* [Your goal]: Reproduce the lines of the material below, beginning with the line that contains "Given: Choose the" and ending with the line that contains "Looking at the", both included. Leave out the pictures.

* [Part of a data file]:
^^^^^^^^^^^^^^^^
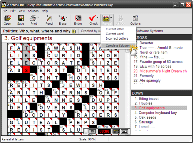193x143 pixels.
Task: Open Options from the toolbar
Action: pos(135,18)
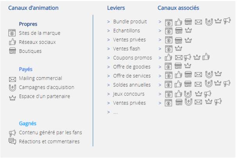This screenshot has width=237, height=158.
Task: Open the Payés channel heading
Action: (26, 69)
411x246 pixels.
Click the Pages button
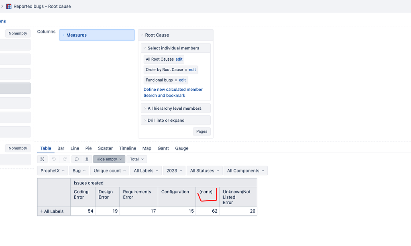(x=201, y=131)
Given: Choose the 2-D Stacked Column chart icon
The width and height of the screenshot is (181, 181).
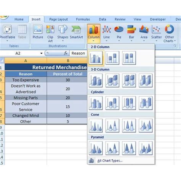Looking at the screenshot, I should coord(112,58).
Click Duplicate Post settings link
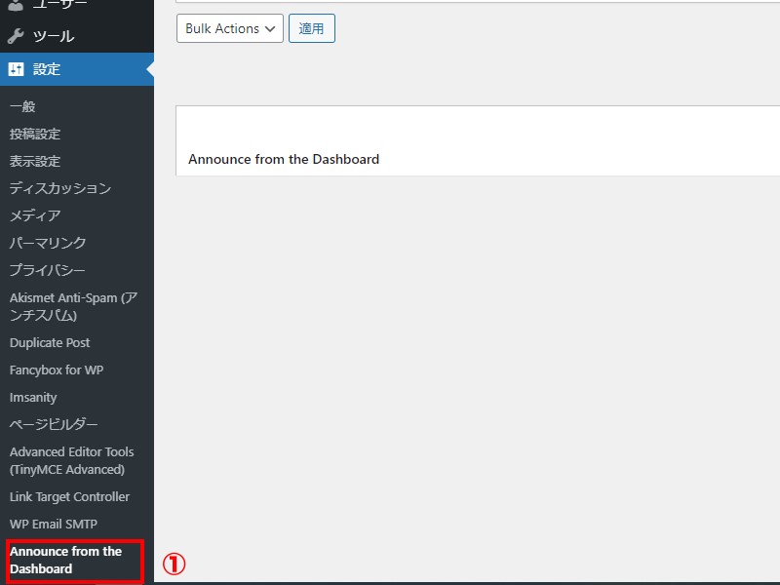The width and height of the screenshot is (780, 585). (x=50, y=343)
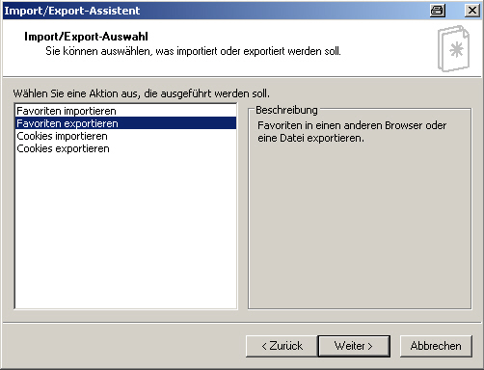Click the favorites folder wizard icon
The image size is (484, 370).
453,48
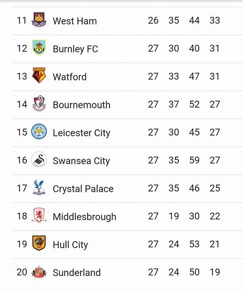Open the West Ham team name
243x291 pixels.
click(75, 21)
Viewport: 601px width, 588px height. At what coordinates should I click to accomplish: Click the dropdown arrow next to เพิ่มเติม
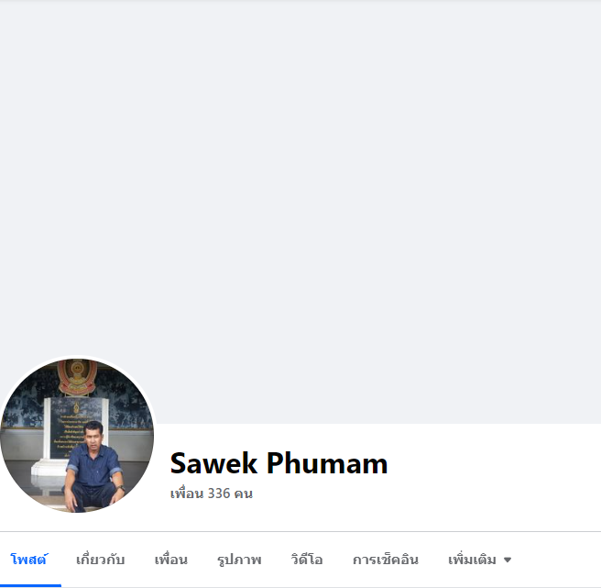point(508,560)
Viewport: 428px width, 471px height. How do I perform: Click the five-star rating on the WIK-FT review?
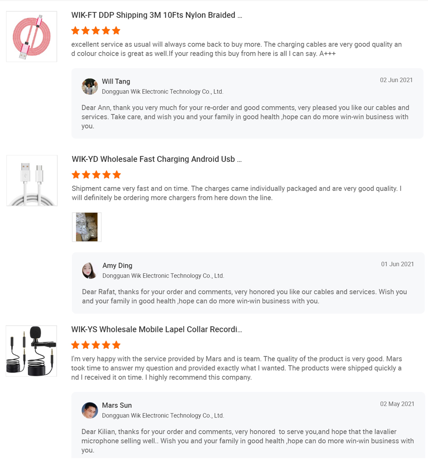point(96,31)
^^^^^^^^^^^^^^^^
* [Exercise output]:
Given: Choose the 2-D Stacked Column chart icon
The width and height of the screenshot is (181, 181).
Looking at the screenshot, I should coord(112,58).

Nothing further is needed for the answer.